Rusya’nın savaş anlayışı bu perspektiften kavrandığında, Moskova’nın her
hamlesi reaktif ya da irrasyonel görünmekten çıkar; tutarlı bir stratejik
dokunun parçaları olarak anlam kazanır. Kremlin’in uluslararası sistemi okuma
biçimi, çatışmayı siyasal tasarımın olağan bir unsuru kılar; bu da Batı
merkezli analizlerin çoğu zaman neden hedefi ıskaladığını açıklayan temel
faktörlerden biridir.
Bu
kriterler dikkate alındığında, Rusya’nın politikaları tutarlı ve öngörülebilir
hale gelir. Ukrayna’nın NATO’ya katılımını engelleme kararlılığı, işgal edilen
bölgelerin Rusya toprağı olarak tanınmasını talep etmesi ya da Zelenskiy
hükümetini gayrimeşru görmesi, Kremlin’in güvenlik merkezli ve imparatorluk
hafızasına dayalı politik felsefesinin doğrudan yansımalarıdır.
İhlaller ve
NATO ile Savaş Söylemleri
Eylül
ayının başında yaşadığımız son gelişmeler, Rusya ile NATO arasında uzun süredir
“gri alan” olarak nitelendirilen sınır hattını doğrudan sıcak temasın eşiğine
taşıdı. Polonya’nın doğusunda 19 ila 23 arasında Rus menşeli insansız hava
aracının sınır ihlali yapması, bu ülkede yalnızca güvenlik protokollerini
değil, aynı zamanda NATO mekanizmalarını da harekete geçirdi. Polonya hava
kuvvetleri bir kısmını düşürürken, hükümet NATO Antlaşması’nın 4. maddesini
işletme kararı aldı. Böylelikle mesele, ikili bir sınır güvenliği sorunu
olmaktan çıkarak kolektif savunma ittifakının gündemine getirdi. Benzer
günlerde Romanya’da da bir Rus dronunun yaklaşık elli dakika boyunca ülke
sınırlarında kaldığı ve hava kuvvetlerinin F-16’ları havalandırdığı bildirildi.

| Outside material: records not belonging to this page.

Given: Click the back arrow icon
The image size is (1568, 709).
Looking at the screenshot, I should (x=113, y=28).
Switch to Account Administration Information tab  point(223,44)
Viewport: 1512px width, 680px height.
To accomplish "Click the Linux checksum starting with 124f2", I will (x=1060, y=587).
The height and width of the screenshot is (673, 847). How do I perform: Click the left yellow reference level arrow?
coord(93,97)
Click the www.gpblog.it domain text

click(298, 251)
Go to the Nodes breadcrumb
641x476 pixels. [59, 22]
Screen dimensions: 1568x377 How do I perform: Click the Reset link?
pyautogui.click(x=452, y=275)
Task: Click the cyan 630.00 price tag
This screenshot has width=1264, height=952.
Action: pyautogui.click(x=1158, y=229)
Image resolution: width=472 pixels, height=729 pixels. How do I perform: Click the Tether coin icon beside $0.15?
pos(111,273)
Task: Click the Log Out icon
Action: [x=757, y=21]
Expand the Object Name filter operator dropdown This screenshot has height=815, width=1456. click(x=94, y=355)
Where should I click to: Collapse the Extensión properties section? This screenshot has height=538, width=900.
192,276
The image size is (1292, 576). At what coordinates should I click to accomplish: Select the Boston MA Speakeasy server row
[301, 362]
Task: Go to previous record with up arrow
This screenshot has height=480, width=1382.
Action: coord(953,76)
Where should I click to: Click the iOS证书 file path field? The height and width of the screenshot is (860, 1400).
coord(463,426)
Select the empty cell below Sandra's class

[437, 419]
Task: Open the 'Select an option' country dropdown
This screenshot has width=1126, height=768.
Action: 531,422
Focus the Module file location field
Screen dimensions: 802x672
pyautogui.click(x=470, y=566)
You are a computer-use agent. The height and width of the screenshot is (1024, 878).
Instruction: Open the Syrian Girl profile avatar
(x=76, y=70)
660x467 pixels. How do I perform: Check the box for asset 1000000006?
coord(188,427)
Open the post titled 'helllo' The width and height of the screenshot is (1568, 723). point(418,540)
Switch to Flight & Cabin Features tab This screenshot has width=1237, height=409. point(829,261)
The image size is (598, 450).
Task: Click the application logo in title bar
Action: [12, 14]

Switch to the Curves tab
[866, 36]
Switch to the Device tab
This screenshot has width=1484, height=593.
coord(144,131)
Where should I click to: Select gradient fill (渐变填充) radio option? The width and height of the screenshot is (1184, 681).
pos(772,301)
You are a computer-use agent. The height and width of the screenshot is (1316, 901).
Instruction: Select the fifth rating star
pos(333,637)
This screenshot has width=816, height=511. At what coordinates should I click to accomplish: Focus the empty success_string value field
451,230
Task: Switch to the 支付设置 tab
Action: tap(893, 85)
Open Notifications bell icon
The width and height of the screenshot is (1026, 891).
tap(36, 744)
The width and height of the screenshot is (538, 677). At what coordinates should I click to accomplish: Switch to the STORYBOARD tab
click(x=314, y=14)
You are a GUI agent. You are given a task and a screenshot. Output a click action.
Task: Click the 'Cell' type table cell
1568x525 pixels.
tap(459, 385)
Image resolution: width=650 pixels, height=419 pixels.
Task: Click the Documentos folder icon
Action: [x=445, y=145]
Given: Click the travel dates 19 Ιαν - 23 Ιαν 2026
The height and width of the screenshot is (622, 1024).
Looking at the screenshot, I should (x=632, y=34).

Romanya Savunma Bakanlığı bu durumu “kabul edilemez” olarak nitelendirerek
Moskova’ya diplomatik nota verdi. Olayın sembolik boyutu, Karadeniz hattının
güvenliği bağlamında özellikle dikkat çekici; zira Romanya, NATO’nun doğu
kanadında Karadeniz güvenliğinin merkezinde yer almakta ve Ukrayna’ya sağlanan
lojistik destek hatlarının önemli kısmı bu güzergâh üzerinden yürütülmektedir.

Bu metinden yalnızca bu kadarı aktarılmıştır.